▶ [TASK PROMPT]
Could you rewrite the records below, changing every "computer-use agent" to "desktop assistant" and leaving everything else untouched?
:::::
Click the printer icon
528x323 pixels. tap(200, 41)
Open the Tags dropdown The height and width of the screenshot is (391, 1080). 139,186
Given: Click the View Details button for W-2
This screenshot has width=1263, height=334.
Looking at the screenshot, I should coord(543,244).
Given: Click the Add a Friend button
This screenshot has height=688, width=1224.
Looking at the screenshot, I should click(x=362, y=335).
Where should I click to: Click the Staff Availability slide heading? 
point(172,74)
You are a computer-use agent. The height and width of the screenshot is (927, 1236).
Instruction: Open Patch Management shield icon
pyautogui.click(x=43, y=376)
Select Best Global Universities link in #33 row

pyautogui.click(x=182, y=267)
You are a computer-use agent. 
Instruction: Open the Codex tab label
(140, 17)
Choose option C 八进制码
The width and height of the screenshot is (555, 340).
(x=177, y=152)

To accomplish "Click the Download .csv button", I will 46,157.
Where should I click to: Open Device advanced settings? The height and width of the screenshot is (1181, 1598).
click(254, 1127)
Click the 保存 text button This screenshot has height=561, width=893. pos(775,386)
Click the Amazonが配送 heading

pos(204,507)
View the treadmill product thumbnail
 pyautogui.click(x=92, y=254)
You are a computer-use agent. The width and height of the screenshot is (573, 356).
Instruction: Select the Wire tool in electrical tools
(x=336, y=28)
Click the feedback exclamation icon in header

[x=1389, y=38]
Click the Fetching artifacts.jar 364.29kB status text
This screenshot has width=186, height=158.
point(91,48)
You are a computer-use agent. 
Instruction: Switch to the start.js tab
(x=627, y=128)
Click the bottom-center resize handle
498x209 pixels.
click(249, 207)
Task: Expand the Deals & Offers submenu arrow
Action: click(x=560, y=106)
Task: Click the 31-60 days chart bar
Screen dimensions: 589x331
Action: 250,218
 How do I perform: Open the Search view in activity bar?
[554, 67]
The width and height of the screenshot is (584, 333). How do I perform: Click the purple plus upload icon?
:::::
▶ [EXERCISE ANSWER]
Click the printer icon
528x323 pixels. tap(200, 41)
Open the Tags dropdown The height and width of the screenshot is (391, 1080). 139,186
Given: Click the View Details button for W-2
This screenshot has width=1263, height=334.
Looking at the screenshot, I should coord(543,244).
Given: Click the Add a Friend button
This screenshot has height=688, width=1224.
Looking at the screenshot, I should click(x=362, y=335).
Where should I click to: Click the Staff Availability slide heading? 
point(172,74)
You are a desktop assistant. The height and width of the screenshot is (927, 1236).
Instruction: Open Patch Management shield icon
pyautogui.click(x=43, y=376)
Select Best Global Universities link in #33 row

pyautogui.click(x=182, y=267)
You are a desktop assistant. 
Instruction: Open the Codex tab label
(140, 17)
Choose option C 八进制码
The width and height of the screenshot is (555, 340).
(x=177, y=152)

To accomplish "Click the Download .csv button", I will 46,157.
Where should I click to: Open Device advanced settings? The height and width of the screenshot is (1181, 1598).
click(254, 1127)
Click the 保存 text button This screenshot has height=561, width=893. pos(775,386)
Click the Amazonが配送 heading

pos(204,507)
View the treadmill product thumbnail
 pyautogui.click(x=92, y=254)
You are a desktop assistant. The width and height of the screenshot is (573, 356).
Instruction: Select the Wire tool in electrical tools
(x=336, y=28)
Click the feedback exclamation icon in header

[x=1389, y=38]
Click the Fetching artifacts.jar 364.29kB status text
This screenshot has width=186, height=158.
point(91,48)
You are a desktop assistant. 
Instruction: Switch to the start.js tab
(x=627, y=128)
Click the bottom-center resize handle
498x209 pixels.
click(249, 207)
Task: Expand the Deals & Offers submenu arrow
Action: click(x=560, y=106)
Task: Click the 31-60 days chart bar
Screen dimensions: 589x331
Action: 250,218
 How do I perform: Open the Search view in activity bar?
[554, 67]
The width and height of the screenshot is (584, 333). How do I perform: Click the purple plus upload icon?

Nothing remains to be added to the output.